My husband revealed the other day that the lockdown made him realize how he is actually looking forward to the time when we are both retired and can spend more time together.

“What do you mean?” – I remember asking, almost wanting to cry “Did you not trust we’d be just fine?”

He told me that in his experience when people retire they’d often go separate ways.

Even when they have the freedom to go off and do things together, boredom and resentment will start creeping in.

What felt special & “forever” suddenly feels like a prison, so even the most weathered couples will call it a day.

He worried that perhaps even us, despite our love & devotion  for each other, would not escape “the retirement curse.”

But as the lockdown finally eases down, apparently we’ll prove the stats wrong.

Nine years ago my husband & I made vows to stick together through thick & thin.

I don’t think anyone could have prepared us for 2020.

Books don’t tell you what to do when a pandemic strikes and your Monday mornings end up looking like Saturday night.

They don’t tell you how suddenly there is no mystery left and you are just there, completely exposed..

Nowhere to hide.

At least, that’s how I felt these last 4 months.

For when you are not forced to be with the other person the whole time, you can actually disguise your flaws and insecurities.

You can pretend they are not there., hide them somewhere, or go for a walk.

You don’t have to show up every day pretending you’ve got everything in check.

In fact if you are having a bad day, you can just blame it onto your boss, the people on the bus, or the tax man.

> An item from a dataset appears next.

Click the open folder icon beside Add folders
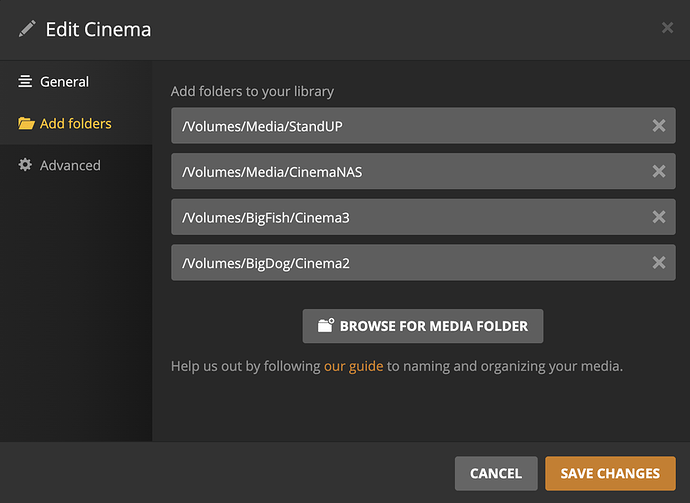The width and height of the screenshot is (690, 503). pos(26,124)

I sometimes felt exposed and vulnerable during the lockdown.

And I really did not want my husband to see me like this.

I didn’t want to explain what was happening within me: the sheer terror , the sense of loss, the anger.

To be fair, I actually had no words for it anyway.

I know this to be true for him also.

We both experienced all sorts of emotions especially at the beginning, and even more so towards the end.

The only thing we could do, was to hold on tighter to each other.

We saw how talking often made us feel worse, so we let silence speak instead.

And we had wine.

Loads of it.

So here is what I realized during our time together: often the thing that makes us feel uneasy about the other, is the very thing we are yet to heal in ourselves.

When you see that, you’ll either run away or you’ll stay and heal together.

You feel like fleeing because either the pain is still to much or you don’t trust you can actually change things.

If you stay you will have to accept that you cannot do the work for the other.

Even when both partners are willing to heal & walk together, they each will have to honor the other’s pace.

And that is the very hard part.

We  have a very romantic idea of love, for we think that walking together means happily strolling along, holding hands.

I have come to see how “through thick & thin” looks more like a relay race instead.

You may often have to wait for your significant other to arrive and hand the baton over.

The respect, trust, & devotion are in the waiting & how you remind each other of the finish line over & over again.